Levels 13 and 14 serve the most troubled children; they are basically small mental institutions. If this is a Level 5, there is no psychiatrist on site, but one will come every week. There will be five other wards of the court, and a staff that changes shifts every eight to ten hours. The staff’s stated job is to watch you. Keep you from hurting yourself, the other residents, and other people. Most of the staff works for the paycheck. A few are crusaders. Others . . . others best not to think about.
Ms. Sharonda taps the file on her desk. “You got placed here because of good behavior in YA. If that changes, you’re outta here.”

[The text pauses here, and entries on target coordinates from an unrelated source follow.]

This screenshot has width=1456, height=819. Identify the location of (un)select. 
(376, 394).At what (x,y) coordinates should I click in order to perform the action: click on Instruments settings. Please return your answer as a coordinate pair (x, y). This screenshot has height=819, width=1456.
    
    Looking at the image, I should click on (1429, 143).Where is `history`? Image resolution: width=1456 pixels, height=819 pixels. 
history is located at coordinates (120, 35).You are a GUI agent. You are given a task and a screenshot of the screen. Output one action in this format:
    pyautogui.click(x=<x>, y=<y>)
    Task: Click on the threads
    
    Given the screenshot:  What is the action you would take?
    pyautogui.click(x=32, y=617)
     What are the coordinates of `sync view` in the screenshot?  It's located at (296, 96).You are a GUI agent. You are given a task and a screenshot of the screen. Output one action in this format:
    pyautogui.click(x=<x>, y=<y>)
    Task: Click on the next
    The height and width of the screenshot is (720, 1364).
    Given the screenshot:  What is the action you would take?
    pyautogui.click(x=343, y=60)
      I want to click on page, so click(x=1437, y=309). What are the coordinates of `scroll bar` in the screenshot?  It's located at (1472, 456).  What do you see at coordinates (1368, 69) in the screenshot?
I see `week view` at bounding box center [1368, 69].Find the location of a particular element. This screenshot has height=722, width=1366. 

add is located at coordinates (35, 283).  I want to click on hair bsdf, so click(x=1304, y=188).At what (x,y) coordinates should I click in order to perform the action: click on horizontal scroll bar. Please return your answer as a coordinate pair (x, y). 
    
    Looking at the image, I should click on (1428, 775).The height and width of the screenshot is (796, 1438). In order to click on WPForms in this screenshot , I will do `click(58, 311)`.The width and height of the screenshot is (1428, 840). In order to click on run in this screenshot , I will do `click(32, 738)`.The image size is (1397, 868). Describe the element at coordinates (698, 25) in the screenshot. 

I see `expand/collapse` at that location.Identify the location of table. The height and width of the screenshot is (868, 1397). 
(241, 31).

Cara nods. Ms. Sharonda looks back at her sharply. Cara says nothing.
After a moment, Ms. Sharonda continues. “Your case worker will be by on Friday. You’re old enough to be in ninth grade. That’s high school. Think you can handle that?”
Cara has not been in school since seventh grade. There were only textbooks in The Cage. School could mean anything, any level. She is often put in remedial classes. Special Ed for special problems.
“I can handle it,” she answers tonelessly.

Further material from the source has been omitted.